タマとミーが辞めた。二人とも約二年間のアニメーター生活だった。

特にミーは筋が良くて、期待してただけに残念だった。性格もハキハキして我慢強いから、きっと別の世界でもしっかりやっていけるだろう。

一方のタマは怪しい…

そそっかしいし、思い込みが激しい性格だから、少し危険性を感じる。今までタマは何度か登場したから、少しは想像できると思う。

そのタマとの二年間は、すれ違いの連続だった。タマは決して悪い人間じゃないが、独特の感性と要領の悪さにいつも悩まされた。

俺は本気で怒ったし、しばらくシカトするといった繰り返しだった。仕事に関しては、あまりいい思い出は無い。

だからといって、仲が悪かったという訳でも無い。仕事が絡まなければ、タマのヘマは楽しかっし、ドジも笑い話で済んだ。

昼休みには公園で運動したり、休みの日には時々遊びに行ったもした。また俺の自宅に来て、中学生の娘の家庭教師役もしてくれた。

タマは数学が得意で、驚くほど勉強ができた。娘に勉強を教える姿は、まるで別人。教え方も上手く、おだてて乗せるのも上手かった。娘はそんなタマが大好きだった。

タマは仕事ではヘマばかりなのに、なんでそれを仕事に生かせないんだと、いつも俺に言われていた。

アニメと漫画の知識はスタジオで一番詳しく、同じく漫画好きの娘とはウマが合った。

フィギュア好きの趣味は俺と少し合う部分もあった。一度二人で仕事を抜け出して、専門店にお宝探しに出かけてしまった事もあった。

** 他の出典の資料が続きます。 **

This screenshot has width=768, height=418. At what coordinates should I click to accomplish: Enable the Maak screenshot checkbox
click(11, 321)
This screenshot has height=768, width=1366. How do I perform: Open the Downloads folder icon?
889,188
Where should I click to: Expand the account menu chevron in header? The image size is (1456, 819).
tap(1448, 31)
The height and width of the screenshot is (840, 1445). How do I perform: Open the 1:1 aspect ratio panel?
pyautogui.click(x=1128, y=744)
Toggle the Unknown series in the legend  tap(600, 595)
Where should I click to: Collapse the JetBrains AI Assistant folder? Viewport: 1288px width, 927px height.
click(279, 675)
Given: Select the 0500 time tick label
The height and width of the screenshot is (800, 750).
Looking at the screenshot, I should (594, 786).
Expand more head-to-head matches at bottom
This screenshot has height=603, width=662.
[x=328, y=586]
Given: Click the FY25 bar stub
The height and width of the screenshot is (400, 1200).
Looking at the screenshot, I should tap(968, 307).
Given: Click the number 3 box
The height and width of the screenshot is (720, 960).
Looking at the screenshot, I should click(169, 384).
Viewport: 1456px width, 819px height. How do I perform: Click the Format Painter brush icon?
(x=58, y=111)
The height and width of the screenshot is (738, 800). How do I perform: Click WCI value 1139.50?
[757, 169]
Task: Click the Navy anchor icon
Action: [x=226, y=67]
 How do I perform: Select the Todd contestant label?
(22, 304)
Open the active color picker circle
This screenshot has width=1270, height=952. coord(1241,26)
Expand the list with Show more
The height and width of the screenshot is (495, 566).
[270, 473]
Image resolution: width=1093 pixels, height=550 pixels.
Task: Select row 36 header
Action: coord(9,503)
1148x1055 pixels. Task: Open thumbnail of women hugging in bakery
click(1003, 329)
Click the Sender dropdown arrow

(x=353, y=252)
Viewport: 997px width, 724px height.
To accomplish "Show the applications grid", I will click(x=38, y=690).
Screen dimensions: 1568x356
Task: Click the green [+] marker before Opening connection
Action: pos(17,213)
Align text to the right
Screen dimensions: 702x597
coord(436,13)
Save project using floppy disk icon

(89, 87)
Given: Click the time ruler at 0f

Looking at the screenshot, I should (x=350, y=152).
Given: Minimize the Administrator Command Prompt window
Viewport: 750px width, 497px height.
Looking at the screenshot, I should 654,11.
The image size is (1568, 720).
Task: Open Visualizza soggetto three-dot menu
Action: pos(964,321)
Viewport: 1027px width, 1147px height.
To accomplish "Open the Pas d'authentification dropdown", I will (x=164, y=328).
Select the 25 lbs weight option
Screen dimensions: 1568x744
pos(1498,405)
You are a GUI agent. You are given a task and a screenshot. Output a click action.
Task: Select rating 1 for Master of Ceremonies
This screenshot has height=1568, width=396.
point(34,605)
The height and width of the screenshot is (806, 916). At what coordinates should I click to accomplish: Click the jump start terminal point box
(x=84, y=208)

ハイキング、カラオケ、酒、遊園地、などなど、タマとはいろんな交流があった。

俺にとっては「駄目な妹」そんな感じだった。その駄目さ加減にイライラして、人間否定みたいなキツい事まで言った。

傷つこうが、ヘコもうが、本気でいくのが俺の流儀。
その辺は、たぶんタマもわかってると思う。

最終日に俺に「便器のラジコン」をくれたのもタマらしかった。

タマ・現在24才。漫画みたいなドジな女の子。ずっと雑草プロの「伝説の女の子」として語り継がれるだろう。

タマの今後は、まだ決まってないようだが、タマの今後もヘマだけは、まだまだ付きまといそうだ。

ここ雑草プロでは、円満に退社する人間には、ささやかな送別会を催す。

送別会と言っても、会社からは一円の予算も出ないから、各自の自己負担になる。各自100円ショップで安いチューハイとツマミを買ってきて、スタジオで思い出談義。小金を出し合ってのセコいプレゼントの贈呈。そして全員での集合写真。

みんなビンボーだから、それぐらいしかしてやれない。

そして人が辞める度に、会社には物が増えていく。

会社は必要最低限の物しか買わない。テレビもビデオも無いのだ。ガスコンロさえ無い。

仕事に使う棚でさえ、みんな自己負担で買っている。みんな持ち帰るのが面倒だから、いろんな物を会社に置いていく。

タマも少しばかり物を置いていった。タマが置いていった座布団は、俺の棚の上に置いてある資料の「ホコリよけ」として、資料の上にかぶせてある。

俺が五年前にここに来てから、66人の人間が辞めて行った。毎月必ず1人以上は辞める計算になる。

近々また新人が何人も入ってくる。果たして続く人間が何人いるのだろう…

そして、リタイアするにしても笑顔で送別会が開ける人間は何人いるのだろうか?

廃人みたいに人間を拒否した、アニメーターだけは、ごめんこうむりたい。